### Teks Bacaan
========================================

Terorisme dan Bunuh Diri Ganda
Damhuri
Muhammad
(versi cetak kolom ini tersiar di majalah Esquire Indonesia,
edisi Januari 2016)
Luka yang menganga di Paris, selepas
peristiwa berdarah 14 November 2015, adalah luka yang perih bagi seluruh umat
manusia. Ratusan orang tak berdosa tewas di gedung teater Bataclan, saat menyaksikan
aksi panggung band rock asal California (AS), The Eagles of Death Metal. Penonton panik, lalu berhamburan mencari
perlindungan, lantaran digasak tembakan membabibuta. The Guardian (14/11/15) melaporkan, 89 orang tewas di sana. Nick
Alexander, merchandise manager TEODM,
salah satu korban tewas malam itu. "Ia berdarah karena tak ingin orang
lain tersakiti," ungkap Jesse Hughes, vokalis TEODM sambil bercucuran
airmata.
Darah juga
tertumpah di Stade de France, stadion sepakbola kebanggaan Prancis, saat laga
persahabatan Prancis-Jerman berlangsung, dan presiden Francois Hollande yang berada
di lokasi segera diamankan. Dari enam lokasi penembakan (disertai
penyanderaan), dan ledakan akibat bom bunuh diri, 129 orang tewas, 89
di antaranya di teater Bataclan, 352 orang lainnya cedera, termasuk 99 yang
luka serius. The Telegraph (14/11/15)
menulis, serangan itu aksi
paling mematikan di Prancis sejak Perang Dunia II, dan di Uni Eropa sejak bom
kereta api Madrid 2004.

========================================

### Data yang Diberikan
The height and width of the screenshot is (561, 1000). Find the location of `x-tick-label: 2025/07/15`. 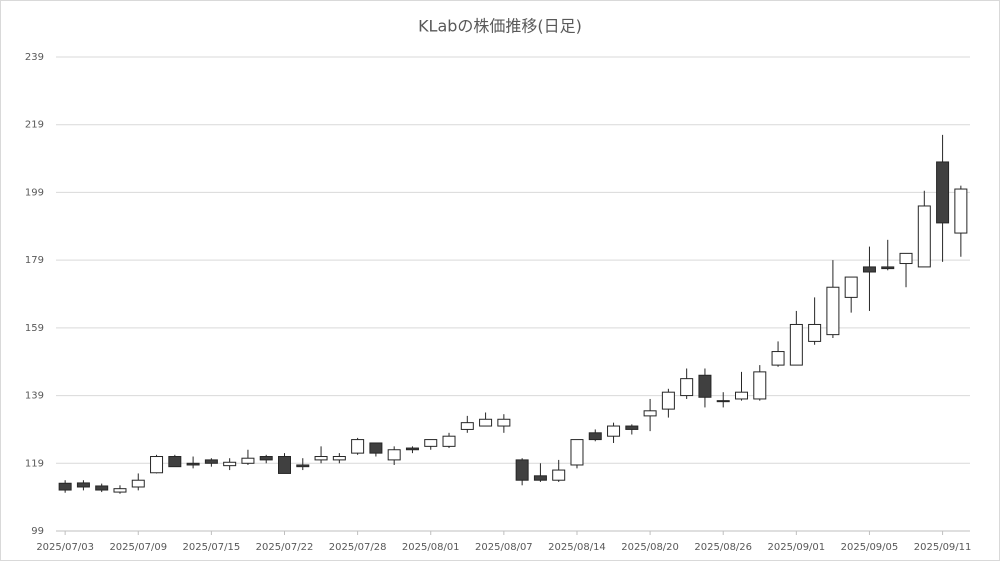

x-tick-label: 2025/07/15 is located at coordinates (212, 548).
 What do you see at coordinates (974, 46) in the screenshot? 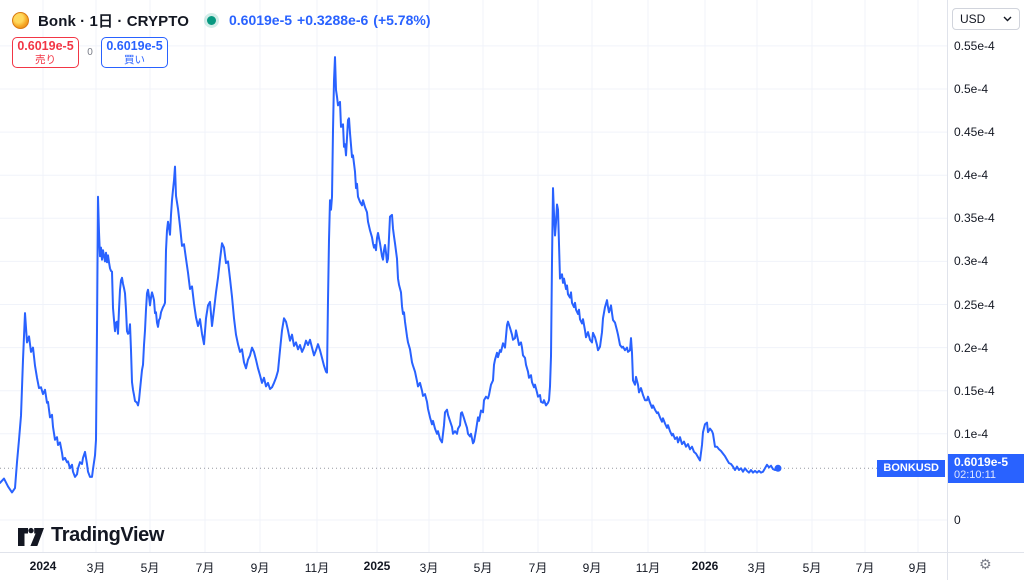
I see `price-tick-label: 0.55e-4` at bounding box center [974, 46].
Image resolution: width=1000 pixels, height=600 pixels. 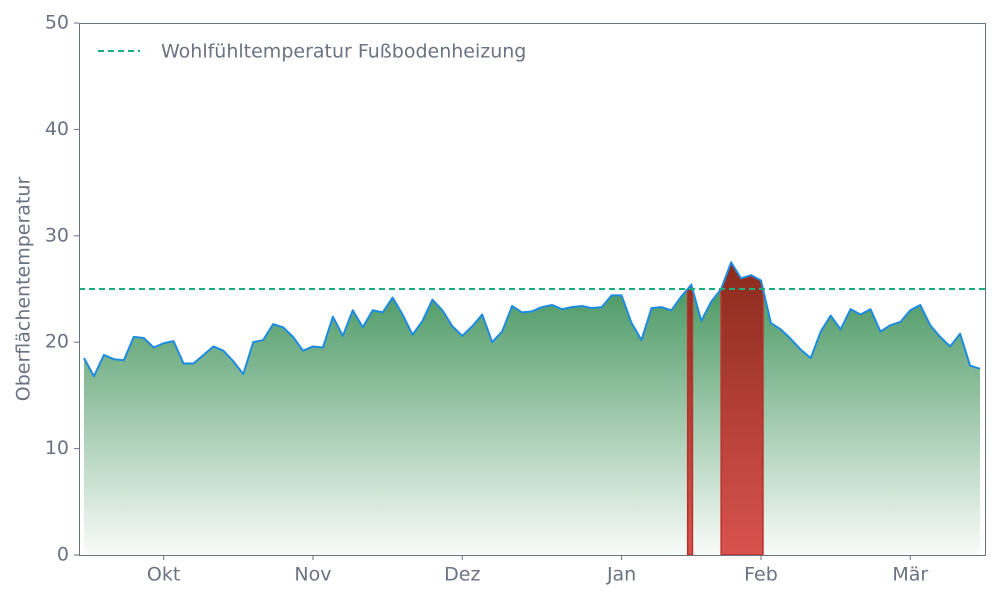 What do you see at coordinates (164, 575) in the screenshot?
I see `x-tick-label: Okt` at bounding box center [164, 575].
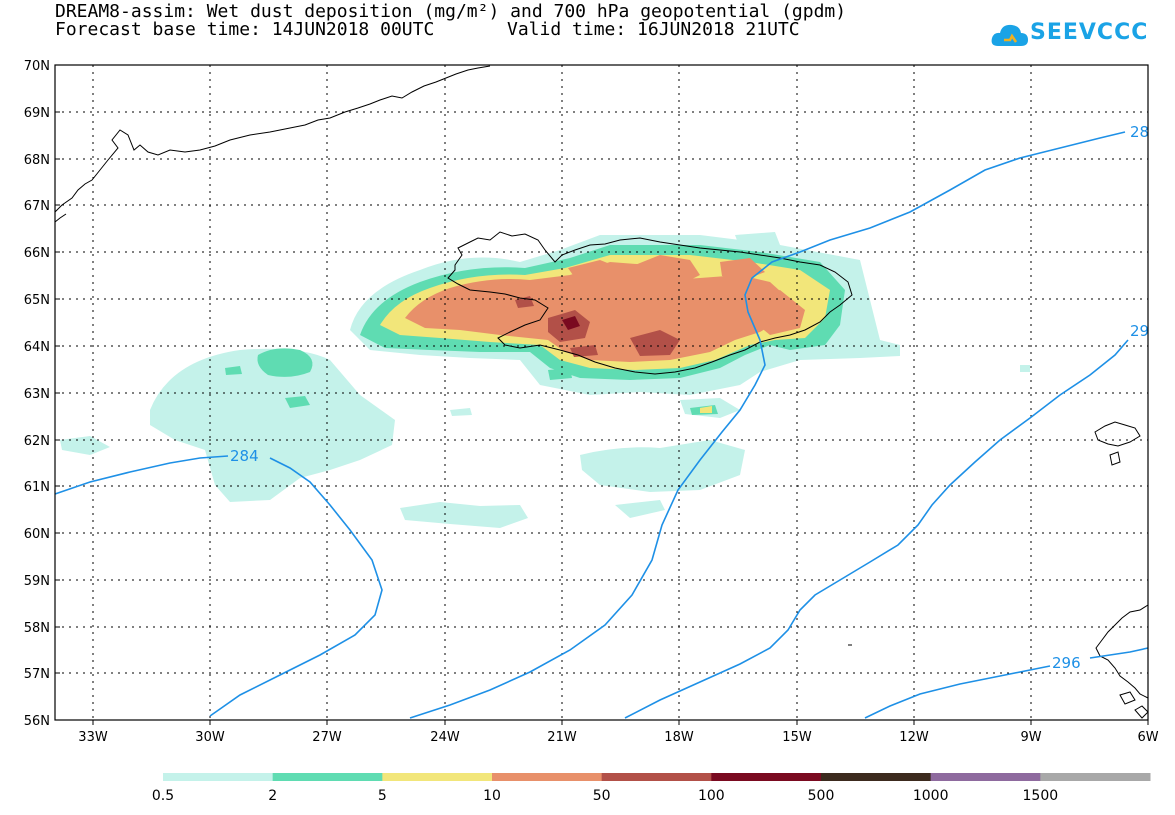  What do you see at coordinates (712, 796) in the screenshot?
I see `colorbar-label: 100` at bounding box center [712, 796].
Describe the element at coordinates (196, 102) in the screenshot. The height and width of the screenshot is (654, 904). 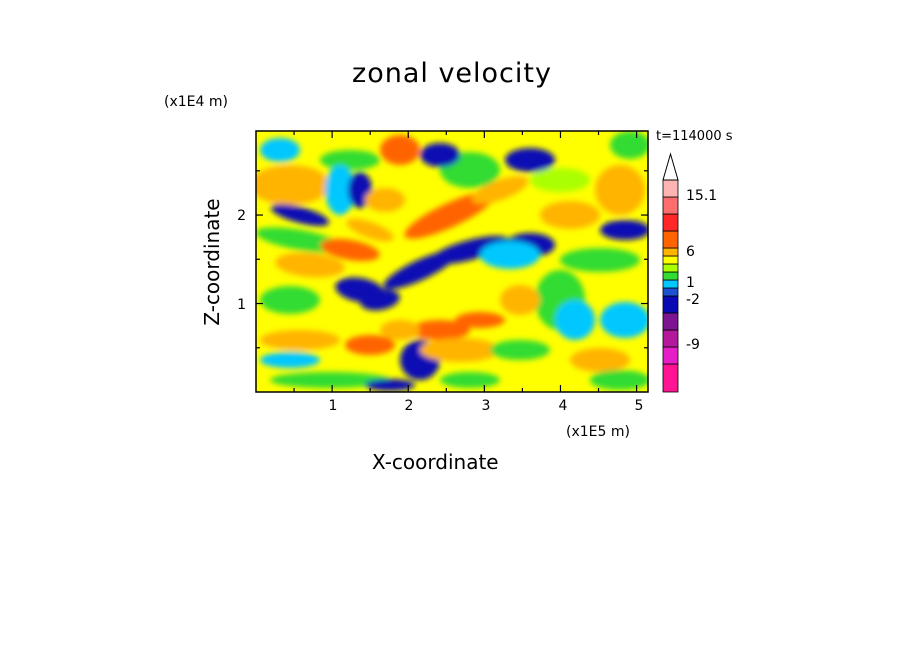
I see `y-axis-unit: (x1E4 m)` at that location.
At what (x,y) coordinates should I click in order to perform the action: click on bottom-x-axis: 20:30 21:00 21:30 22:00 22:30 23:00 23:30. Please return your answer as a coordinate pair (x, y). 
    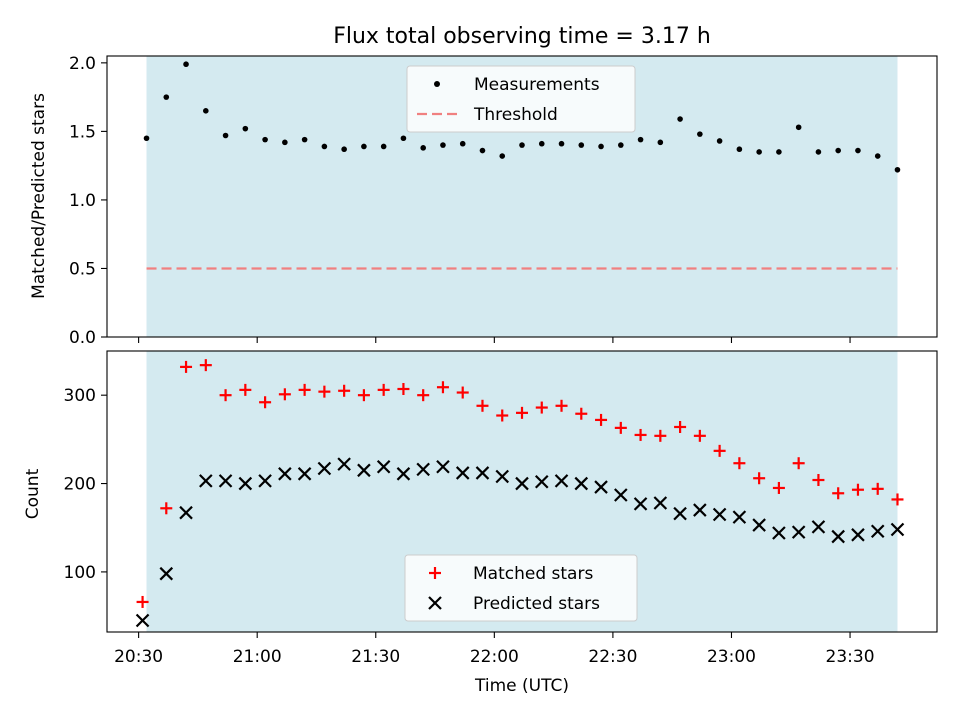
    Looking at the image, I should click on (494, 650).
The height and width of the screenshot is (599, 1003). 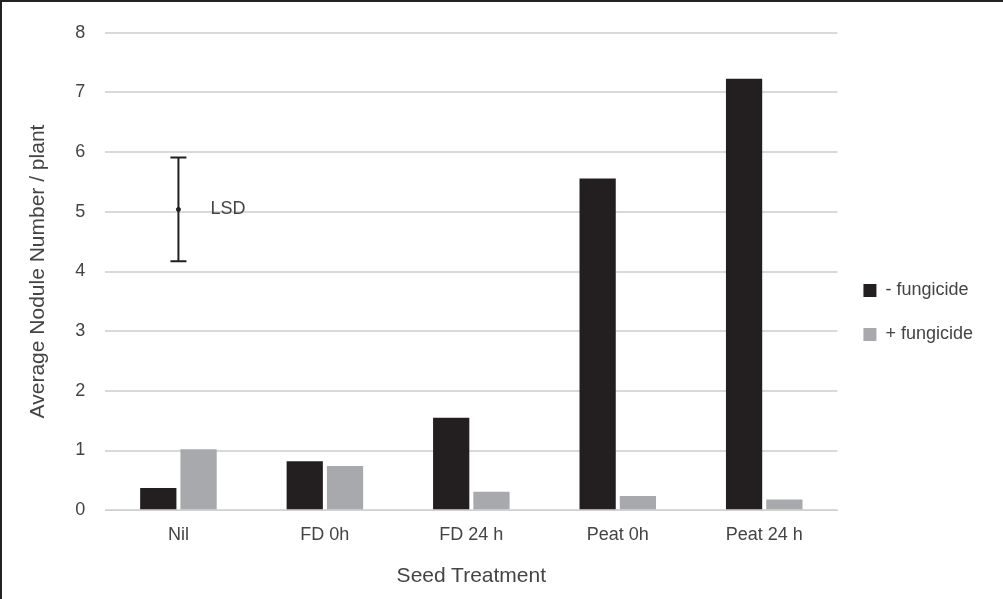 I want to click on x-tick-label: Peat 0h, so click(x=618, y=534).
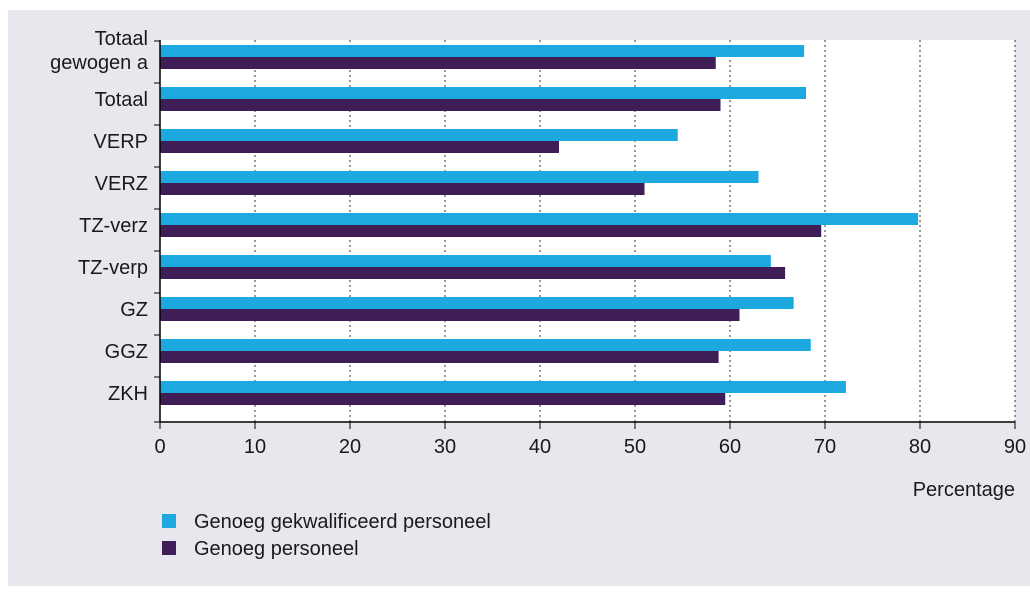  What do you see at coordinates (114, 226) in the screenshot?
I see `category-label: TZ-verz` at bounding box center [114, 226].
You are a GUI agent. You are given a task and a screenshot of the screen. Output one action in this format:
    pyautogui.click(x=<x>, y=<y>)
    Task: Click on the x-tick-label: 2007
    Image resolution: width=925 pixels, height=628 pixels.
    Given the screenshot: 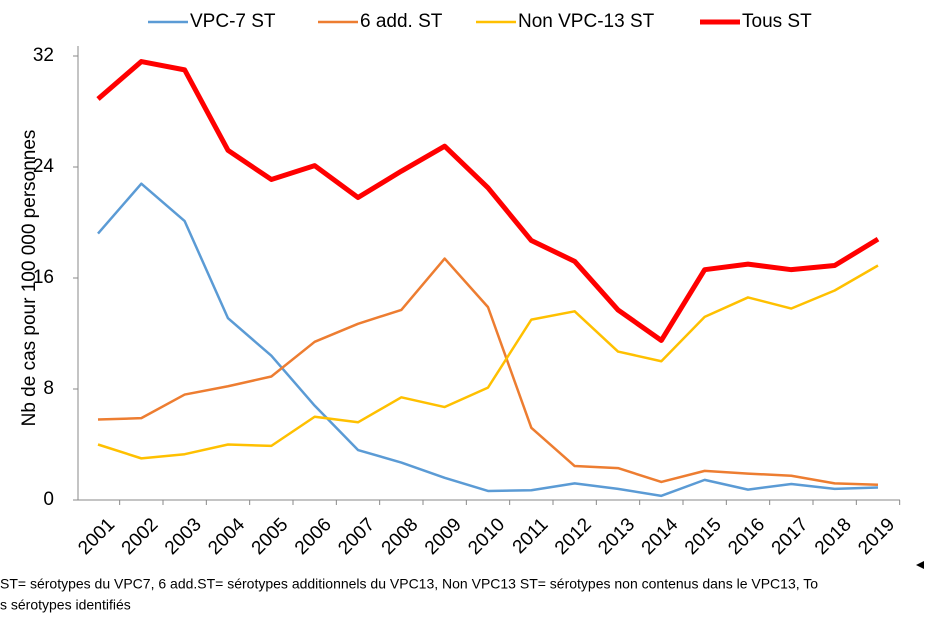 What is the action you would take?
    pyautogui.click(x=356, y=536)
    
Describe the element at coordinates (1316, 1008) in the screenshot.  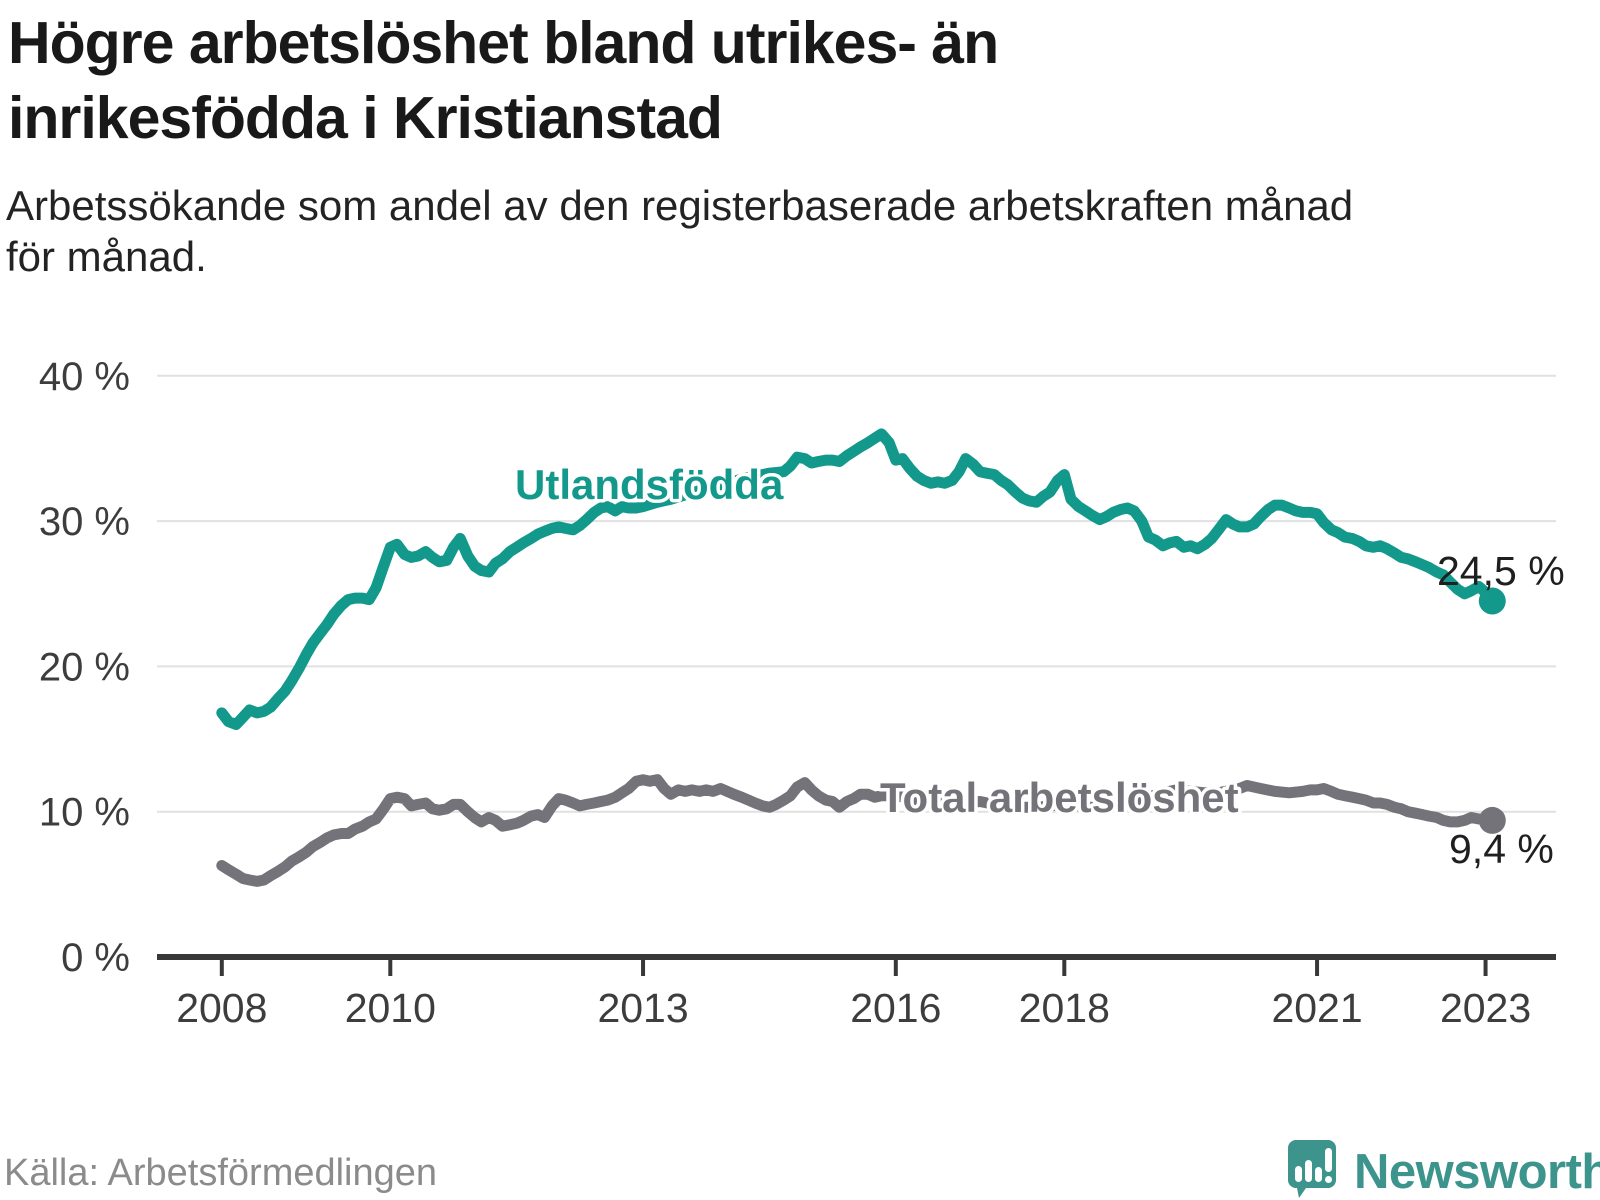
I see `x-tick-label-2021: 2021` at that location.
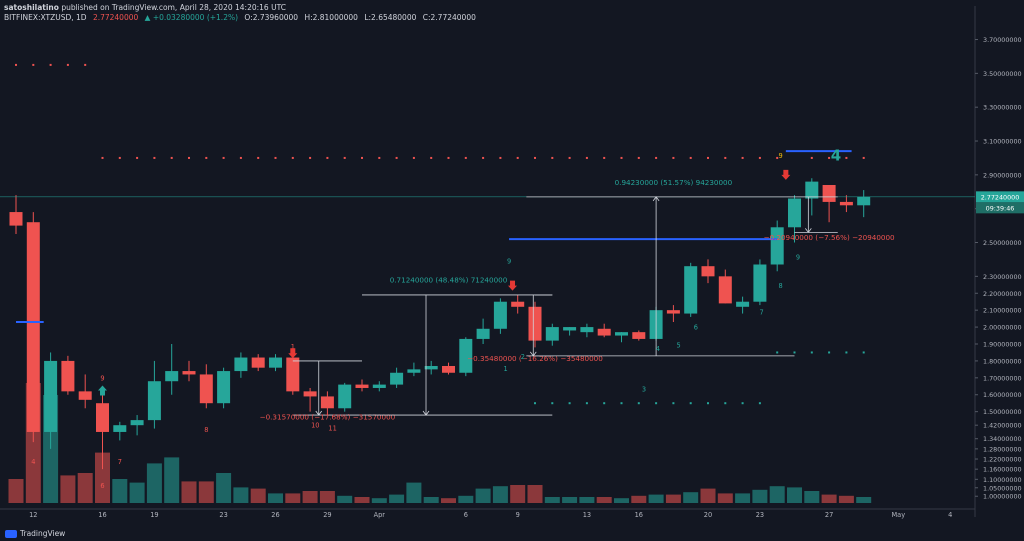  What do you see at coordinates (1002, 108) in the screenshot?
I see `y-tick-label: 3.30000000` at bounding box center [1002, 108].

========================================

### Latihan
**A.** Susun semua baris data, dari baris yang memuat "Describe the element at coordinates (1316, 1008)" sampai baris terakhir data (keduanya ikut), menjadi tabel Markdown dengan kolom No dan Isi. Lewati baris kosong dan jangan masukkan gambarnya.
**B.** Teruskan teks bacaan tentang serangan di Paris itu, mulai setelah kalimat terakhirnya.

### Jawaban Latihan
**A.**
| No | Isi |
|---|---|
| 1 | Describe the element at coordinates (1316, 1008) in the screenshot.   |
| 2 | I see `x-tick-label-2021: 2021` at that location. |
| 3 |   What do you see at coordinates (1002, 108) in the screenshot? |
| 4 | I see `y-tick-label: 3.30000000` at bounding box center [1002, 108]. |

**B.**
Beberapa
hari selepas itu, media-media internasional penuh sesak oleh kosakata Terorisme, ISIS--yang mengklaim sebagai pihak yang bertanggung
jawab--serta Perang
atas Terorisme. Kemarahan yang sedemikian murka itu kembali mengingatkan
kita pada maklumat George W Bush, selepas malapetaka 9/11 (2001). Ini bukan perang
bangsa Amerika. Apa yang terguncang bukan hanya kebebasan Amerika. Ini perang
dunia. Ini perang peradaban.
Tapi, bagaimana cara memerangi terorisme? Ia bagai
makhluk tanpa tubuh. Bila disebut musuh, ia musuh-musuh tak berteritori, laksana
jiwa-jiwa yang bergentayangan, di mana-mana. Meski banyak yang mati, itu hanya
mati-raga, bukan mati-sukma. Terorisme tak akan bisa mati, lebih-lebih sejak
kosakata “terorisme” itu sendiri dilahirkan, atau lebih tepatnya; diciptakan. Para filsuf mengamsalkannya seperti
unslaying hydra, hewan imajiner dalam
mitologi Yunani, yang tak bisa mati. Dalam khazanah cerita wayang Jawa, ia
seperti Candabirawa, raksasa sakti, jimat raden Narasoma, yang patah tumbuh,
hilang berganti.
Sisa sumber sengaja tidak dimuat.